The voices in the community are very mixed. Many people see the MACD death cross and the price dropping from 3383 to around 3330, and they rush to call for a short. My view is different.
This is a classic retail trap. Seeing a decline, they think the trend is over, but in reality, this is just a pause in the upward movement. During the rise from 3060 to 3380, the trading volume was extremely fierce—each candlestick was higher than the last. Now, during the sideways adjustment phase, the volume has clearly shrunk. What does this mean? It indicates that the main players haven't been selling off; it's the retail traders who are exiting.
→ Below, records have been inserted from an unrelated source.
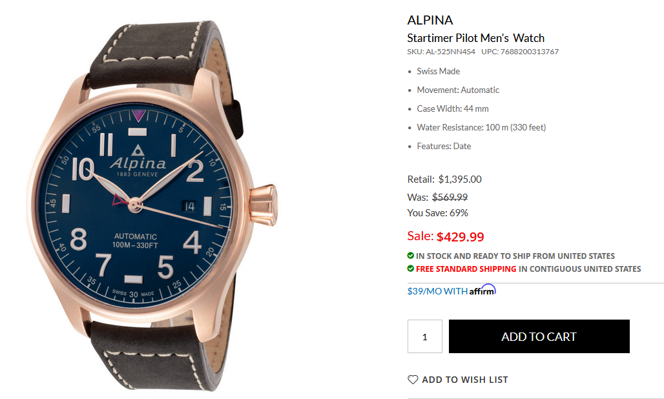Click the green checkmark beside In Stock
Screen dimensions: 664x399
(x=411, y=256)
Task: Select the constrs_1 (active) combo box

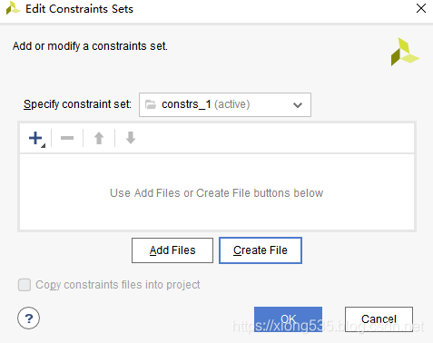Action: point(225,104)
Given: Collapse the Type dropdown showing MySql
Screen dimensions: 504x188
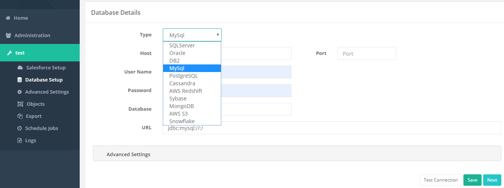Looking at the screenshot, I should point(192,35).
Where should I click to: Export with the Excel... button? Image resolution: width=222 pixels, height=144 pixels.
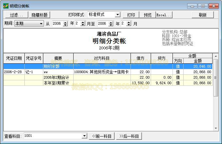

Technically, this is called a "bull flag" pattern. The large bullish candlestick at the front is the flagpole, and the current shaky consolidation is the flag. As long as the flag doesn't break the support level, there will usually be another bullish candlestick of similar height afterward. Shorting at this point is like betting on a train to stop on the tracks—an extremely risky move.
The overall trend remains bullish, with no real controversy.
The key difficulty lies in the entry point. The 3330 level is a bit awkward—it's pressed down from above by 3380 and supported below by 3300. The middle area is like a meat grinder, and beginners are very likely to be shaken out. Whether to wait for a breakout or to actively enter is the real consideration.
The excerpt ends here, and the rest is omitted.